Some days, my “dentist” self takes the lead, steady and precise.
Some days, it’s the mother in me, fierce and tender.
And some days, it’s just me — the raw, unfiltered woman who needs space to breathe without apologizing for it.
I stay connected to myself by protecting small, sacred rituals — morning coffee alone with my thoughts, late-night pages scribbled in a journal, rebellious little acts like saying “no” without feeling the need to explain.
Those quiet choices are my anchors.
And maybe most importantly, I stay connected by rejecting the lie that I have to choose just one version of myself.
I am all of them.
I am none of them.
I am something still unfolding — a work in progress, and a masterpiece at once.
What kind of legacy do you hope to leave—both inside your clinic and through your voice in the world?
In my clinic, legacy isn’t about numbers or titles — it’s about the invisible threads we weave between people.

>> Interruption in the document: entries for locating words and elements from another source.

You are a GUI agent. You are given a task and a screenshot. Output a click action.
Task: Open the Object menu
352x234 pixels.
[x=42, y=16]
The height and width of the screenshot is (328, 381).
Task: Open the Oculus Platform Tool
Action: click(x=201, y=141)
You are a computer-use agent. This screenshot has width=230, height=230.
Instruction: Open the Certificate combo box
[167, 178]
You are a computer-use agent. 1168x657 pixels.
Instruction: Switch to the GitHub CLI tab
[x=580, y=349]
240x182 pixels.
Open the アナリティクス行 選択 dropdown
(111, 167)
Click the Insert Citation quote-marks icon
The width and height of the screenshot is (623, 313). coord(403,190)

Every day, my mission is simple and sacred: to deliver the quality of care every patient deserves, to respect them, to create a space where trust, dialogue, and inspiration are possible.
Sometimes, I think — maybe a word I share, a moment of connection, will open a door inside someone.

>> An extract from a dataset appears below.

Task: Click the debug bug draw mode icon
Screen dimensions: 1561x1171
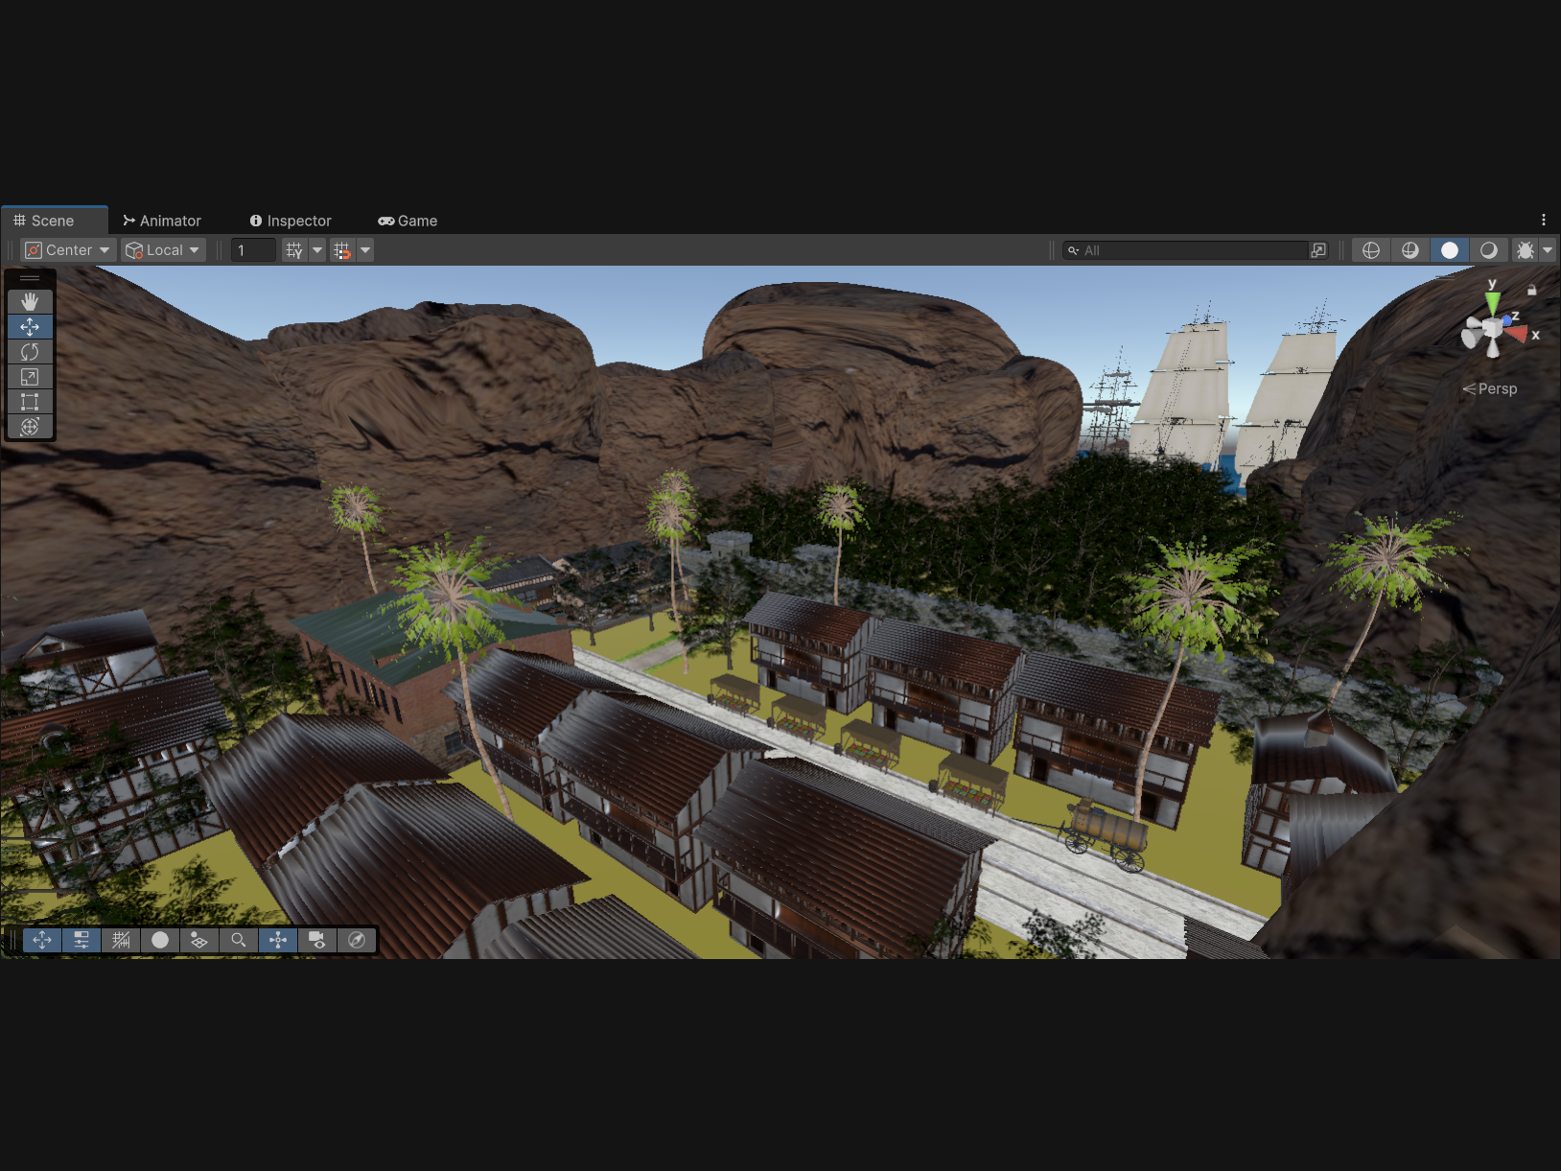Action: click(1525, 250)
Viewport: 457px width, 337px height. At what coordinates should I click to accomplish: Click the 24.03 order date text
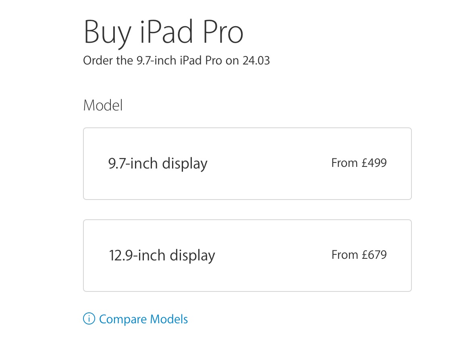coord(256,61)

A door into new possibilities.
This spirit lives through my team as well.
I work alongside women who elevate me as much as I try to elevate them.
We each contribute a piece of ourselves — a hand, a heart, a spark — to something bigger.
And in coaching them, I coach myself.
I grow with them.
They carry me forward, just as I hope to carry them.
Through my podcast Speak Up Rise Up, I continue this same thread: to share, to inspire, to create echoes strong enough to reach women who might recognize themselves in my words — women who might find courage, or clarity, or community.
If my voice helps even one woman to believe a little more in her strength, to act, to rise — then the ripple has begun.
I dream of a world where women are not each other’s competition, but each other’s catapults.
Where success isn’t solitary — it’s shared, amplified, multiplied.
That’s the legacy I want to leave — through my hands, my words, and the lives I touch along the way.
Success used to shimmer from a distance — diplomas, awards, applause.
It was a race, and I ran hard, chasing validation like it was oxygen.
But somewhere along the endless finish lines, I realized: I wasn’t chasing fulfilment. I was chasing approval. And approval, I learned, is a hungry ghost. It never feels full.
Today, success feels different.
It’s no longer something the world can hand me.
It’s something I build from within — through alignment.
Alignment with who I am.Alignment with my deepest values. Alignment with the life I want to live.
This question — what is success? — shaped me so much that I made it the topic of my very first podcast episode.
Because asking yourself the right questions doesn’t just change your direction — it changes your speed.
It accelerates your growth in the right way, toward the person you are meant to become.
Now, success is not about applause.
It’s about peace. It’s about impact.
It’s about using every scrap of my voice, my energy, and my gifts — not to impress the world, but to move it.
Even if just an inch. Even if just one heart at a time.
Who are the women—past or present—who have most shaped your voice and vision, and how do you honor their influence in your work?
The women who shaped me weren’t always standing on stages or printed in history books.
Some were close — women of my family, women of my everyday life — who built entire worlds from almost nothing, who loved fiercely in silence, who rose without waiting for permission.
They taught me that strength isn’t always loud.
That sometimes the bravest thing a woman can do is simply stay standing, stay speaking, stay dreaming when the world tells her to shrink.
I honor them by refusing to dilute my voice.
By carving out spaces where other women’s voices are not just allowed, but celebrated.
Through my work — whether in my clinic, leading my team, or behind the microphone — I try to create small revolutions: spaces of trust, of healing, of possibility.
Every time I share my truth, every time I lift another woman’s voice higher, I feel them standing behind me — a long, unbroken line of courage I am proud to belong to.